### WORK ITEM
Reproduce verbatim the lines of the records from the line containing "The image size is (2016, 1833)." through the line containing "This screenshot has height=972, width=2576.", including both of those lines.

### EXCERPTED RECORDS
======

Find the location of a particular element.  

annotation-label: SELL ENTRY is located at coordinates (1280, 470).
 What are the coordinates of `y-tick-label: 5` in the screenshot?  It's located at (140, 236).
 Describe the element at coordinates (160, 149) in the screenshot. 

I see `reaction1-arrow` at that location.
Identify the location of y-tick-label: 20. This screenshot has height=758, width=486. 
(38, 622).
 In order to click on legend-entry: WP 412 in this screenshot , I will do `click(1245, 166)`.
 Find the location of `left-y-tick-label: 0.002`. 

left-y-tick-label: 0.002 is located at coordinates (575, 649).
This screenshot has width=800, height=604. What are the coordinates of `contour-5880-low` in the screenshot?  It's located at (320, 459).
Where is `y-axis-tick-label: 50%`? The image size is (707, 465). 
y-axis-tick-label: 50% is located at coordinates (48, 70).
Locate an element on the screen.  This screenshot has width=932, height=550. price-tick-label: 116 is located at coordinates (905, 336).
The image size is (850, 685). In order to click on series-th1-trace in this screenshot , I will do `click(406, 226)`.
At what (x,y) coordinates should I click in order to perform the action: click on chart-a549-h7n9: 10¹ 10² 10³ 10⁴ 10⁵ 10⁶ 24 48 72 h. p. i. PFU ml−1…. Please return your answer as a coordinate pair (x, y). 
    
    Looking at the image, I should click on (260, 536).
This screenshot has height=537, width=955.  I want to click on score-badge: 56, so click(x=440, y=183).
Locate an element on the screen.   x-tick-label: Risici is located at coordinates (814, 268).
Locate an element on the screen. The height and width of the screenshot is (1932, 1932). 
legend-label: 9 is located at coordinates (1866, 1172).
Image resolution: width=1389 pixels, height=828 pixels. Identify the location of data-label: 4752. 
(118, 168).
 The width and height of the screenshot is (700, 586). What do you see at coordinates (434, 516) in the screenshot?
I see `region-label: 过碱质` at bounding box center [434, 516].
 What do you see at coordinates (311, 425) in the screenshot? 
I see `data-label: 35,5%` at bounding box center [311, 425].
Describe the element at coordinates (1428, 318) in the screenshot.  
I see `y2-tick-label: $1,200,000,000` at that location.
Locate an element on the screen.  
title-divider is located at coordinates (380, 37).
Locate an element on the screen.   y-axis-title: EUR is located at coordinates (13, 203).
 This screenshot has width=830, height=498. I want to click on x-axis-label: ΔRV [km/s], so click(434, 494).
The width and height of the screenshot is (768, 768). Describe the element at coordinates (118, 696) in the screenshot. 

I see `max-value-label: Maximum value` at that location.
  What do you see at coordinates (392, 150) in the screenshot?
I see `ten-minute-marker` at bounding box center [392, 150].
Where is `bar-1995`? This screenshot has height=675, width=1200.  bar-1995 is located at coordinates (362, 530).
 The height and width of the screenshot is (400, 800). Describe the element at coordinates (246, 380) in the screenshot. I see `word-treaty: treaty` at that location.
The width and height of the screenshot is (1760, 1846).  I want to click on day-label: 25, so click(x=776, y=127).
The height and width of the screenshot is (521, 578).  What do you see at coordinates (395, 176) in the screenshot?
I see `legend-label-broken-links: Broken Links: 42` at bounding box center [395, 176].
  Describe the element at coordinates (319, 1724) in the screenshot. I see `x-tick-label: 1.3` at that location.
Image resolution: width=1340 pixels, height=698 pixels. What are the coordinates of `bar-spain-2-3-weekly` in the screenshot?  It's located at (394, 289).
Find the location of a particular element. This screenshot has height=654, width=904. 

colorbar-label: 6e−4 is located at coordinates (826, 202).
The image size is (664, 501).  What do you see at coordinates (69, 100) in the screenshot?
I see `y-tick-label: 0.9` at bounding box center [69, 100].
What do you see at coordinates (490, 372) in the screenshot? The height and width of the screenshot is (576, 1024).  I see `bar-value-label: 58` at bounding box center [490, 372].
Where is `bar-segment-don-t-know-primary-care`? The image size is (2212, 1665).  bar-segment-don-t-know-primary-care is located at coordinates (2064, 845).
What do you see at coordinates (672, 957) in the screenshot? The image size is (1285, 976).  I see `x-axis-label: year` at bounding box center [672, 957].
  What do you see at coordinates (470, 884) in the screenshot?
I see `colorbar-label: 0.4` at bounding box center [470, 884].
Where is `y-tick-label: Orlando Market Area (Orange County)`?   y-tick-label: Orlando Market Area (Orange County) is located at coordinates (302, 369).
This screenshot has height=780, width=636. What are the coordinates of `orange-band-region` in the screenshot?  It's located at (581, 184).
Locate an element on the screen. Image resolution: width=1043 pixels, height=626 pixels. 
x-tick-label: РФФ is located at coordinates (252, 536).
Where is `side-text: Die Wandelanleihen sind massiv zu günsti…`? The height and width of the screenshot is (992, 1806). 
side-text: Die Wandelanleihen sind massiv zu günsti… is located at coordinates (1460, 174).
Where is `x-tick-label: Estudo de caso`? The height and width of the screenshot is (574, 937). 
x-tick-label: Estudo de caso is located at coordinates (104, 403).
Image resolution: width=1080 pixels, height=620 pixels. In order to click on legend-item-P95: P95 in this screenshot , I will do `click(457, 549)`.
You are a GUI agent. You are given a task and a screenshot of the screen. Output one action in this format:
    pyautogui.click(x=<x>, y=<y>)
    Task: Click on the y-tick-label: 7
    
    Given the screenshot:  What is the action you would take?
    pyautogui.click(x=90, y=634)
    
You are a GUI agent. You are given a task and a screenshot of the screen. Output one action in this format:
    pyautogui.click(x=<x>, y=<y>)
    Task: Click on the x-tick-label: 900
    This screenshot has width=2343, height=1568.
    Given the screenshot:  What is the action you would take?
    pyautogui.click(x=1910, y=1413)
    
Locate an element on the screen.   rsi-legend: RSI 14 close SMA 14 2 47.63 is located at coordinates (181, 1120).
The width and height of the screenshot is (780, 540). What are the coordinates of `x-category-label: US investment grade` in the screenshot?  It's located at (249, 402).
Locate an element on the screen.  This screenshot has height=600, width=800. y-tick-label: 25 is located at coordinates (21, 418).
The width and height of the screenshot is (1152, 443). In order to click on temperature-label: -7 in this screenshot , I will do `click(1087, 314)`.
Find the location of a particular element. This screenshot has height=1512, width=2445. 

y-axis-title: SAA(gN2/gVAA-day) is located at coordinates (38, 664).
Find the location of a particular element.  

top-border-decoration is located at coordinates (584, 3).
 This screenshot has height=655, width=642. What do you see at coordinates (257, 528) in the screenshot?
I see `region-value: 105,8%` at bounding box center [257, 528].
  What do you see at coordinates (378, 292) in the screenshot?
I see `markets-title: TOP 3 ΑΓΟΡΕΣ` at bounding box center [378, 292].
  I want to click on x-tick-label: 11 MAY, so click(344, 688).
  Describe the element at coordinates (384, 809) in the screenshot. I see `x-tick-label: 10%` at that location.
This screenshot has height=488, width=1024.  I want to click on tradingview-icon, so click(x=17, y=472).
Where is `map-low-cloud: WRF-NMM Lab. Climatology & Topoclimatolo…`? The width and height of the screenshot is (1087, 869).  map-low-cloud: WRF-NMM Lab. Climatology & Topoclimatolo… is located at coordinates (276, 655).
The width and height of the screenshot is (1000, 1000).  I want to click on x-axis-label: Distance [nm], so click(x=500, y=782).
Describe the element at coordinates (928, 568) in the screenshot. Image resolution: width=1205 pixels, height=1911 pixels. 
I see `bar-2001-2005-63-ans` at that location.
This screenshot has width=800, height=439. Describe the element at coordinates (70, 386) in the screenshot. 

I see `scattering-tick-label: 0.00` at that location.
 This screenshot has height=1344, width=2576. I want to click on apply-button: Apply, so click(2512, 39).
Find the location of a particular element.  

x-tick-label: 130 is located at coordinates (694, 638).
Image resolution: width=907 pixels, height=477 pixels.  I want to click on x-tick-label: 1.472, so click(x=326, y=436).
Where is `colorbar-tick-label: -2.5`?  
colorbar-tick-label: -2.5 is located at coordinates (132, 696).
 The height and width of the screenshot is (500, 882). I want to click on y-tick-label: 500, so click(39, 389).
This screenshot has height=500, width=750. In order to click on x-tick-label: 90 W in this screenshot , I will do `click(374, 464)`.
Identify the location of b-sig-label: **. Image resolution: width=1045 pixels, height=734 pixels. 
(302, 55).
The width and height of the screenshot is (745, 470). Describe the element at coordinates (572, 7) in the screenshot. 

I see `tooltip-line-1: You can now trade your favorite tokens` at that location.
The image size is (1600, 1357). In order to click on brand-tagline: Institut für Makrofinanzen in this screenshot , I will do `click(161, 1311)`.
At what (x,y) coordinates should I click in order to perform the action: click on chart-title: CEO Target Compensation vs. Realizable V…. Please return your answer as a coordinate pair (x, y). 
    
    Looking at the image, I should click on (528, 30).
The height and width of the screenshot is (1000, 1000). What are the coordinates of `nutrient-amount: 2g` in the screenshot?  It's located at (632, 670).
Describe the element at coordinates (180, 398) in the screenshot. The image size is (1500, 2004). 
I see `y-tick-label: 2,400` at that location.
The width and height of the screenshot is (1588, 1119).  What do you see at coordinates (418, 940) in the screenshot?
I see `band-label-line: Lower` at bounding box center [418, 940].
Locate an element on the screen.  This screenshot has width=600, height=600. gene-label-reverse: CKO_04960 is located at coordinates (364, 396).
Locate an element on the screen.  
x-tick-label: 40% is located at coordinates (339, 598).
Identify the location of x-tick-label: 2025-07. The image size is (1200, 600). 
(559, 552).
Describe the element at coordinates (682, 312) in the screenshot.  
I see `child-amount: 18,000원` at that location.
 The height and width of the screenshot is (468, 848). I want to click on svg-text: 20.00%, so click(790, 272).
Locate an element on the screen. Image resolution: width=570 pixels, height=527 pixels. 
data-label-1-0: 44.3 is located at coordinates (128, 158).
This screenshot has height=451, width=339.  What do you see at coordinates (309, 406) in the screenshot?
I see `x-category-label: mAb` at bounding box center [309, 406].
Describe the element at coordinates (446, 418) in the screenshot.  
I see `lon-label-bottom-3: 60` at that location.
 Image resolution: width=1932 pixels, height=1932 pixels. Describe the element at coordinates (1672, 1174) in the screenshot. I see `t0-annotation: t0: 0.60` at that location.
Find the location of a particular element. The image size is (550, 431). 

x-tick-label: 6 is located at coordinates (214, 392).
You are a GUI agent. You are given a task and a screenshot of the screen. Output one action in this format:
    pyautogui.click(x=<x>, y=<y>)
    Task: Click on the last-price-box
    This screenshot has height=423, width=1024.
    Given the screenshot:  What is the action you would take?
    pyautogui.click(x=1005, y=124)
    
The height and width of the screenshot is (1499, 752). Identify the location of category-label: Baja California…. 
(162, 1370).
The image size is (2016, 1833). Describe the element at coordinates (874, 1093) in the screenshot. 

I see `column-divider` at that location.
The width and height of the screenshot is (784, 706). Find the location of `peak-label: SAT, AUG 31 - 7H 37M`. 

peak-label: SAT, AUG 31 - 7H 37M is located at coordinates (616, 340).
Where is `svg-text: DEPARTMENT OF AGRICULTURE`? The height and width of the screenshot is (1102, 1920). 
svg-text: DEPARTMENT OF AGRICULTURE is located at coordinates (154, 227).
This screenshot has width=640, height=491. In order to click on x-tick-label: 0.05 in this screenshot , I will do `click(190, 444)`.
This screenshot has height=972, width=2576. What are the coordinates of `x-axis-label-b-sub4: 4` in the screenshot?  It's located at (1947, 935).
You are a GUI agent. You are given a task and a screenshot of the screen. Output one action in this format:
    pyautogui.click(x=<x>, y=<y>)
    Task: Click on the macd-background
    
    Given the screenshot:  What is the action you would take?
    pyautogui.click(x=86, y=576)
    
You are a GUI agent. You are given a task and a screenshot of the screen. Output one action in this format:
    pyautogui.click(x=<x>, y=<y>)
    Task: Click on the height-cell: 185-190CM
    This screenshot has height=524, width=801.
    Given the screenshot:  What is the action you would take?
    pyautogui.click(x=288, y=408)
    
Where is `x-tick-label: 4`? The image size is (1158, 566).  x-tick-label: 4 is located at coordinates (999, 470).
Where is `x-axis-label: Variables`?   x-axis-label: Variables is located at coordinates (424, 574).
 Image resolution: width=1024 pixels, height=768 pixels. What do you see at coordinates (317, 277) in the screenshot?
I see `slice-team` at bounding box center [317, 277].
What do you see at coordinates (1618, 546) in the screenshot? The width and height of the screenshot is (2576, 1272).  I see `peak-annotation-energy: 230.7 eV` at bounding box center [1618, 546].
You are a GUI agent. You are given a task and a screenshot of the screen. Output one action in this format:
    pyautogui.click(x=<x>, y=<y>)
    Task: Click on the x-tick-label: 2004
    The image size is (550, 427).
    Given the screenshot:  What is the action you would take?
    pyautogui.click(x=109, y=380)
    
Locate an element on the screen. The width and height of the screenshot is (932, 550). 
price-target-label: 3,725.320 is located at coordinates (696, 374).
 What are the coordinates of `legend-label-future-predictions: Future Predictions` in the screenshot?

======

### RESPONSE
The image size is (2016, 1833). Describe the element at coordinates (874, 1093) in the screenshot. 

I see `column-divider` at that location.
The width and height of the screenshot is (784, 706). Find the location of `peak-label: SAT, AUG 31 - 7H 37M`. 

peak-label: SAT, AUG 31 - 7H 37M is located at coordinates (616, 340).
Where is `svg-text: DEPARTMENT OF AGRICULTURE`? The height and width of the screenshot is (1102, 1920). 
svg-text: DEPARTMENT OF AGRICULTURE is located at coordinates (154, 227).
This screenshot has width=640, height=491. In order to click on x-tick-label: 0.05 in this screenshot , I will do `click(190, 444)`.
This screenshot has height=972, width=2576. What are the coordinates of `x-axis-label-b-sub4: 4` in the screenshot?  It's located at (1947, 935).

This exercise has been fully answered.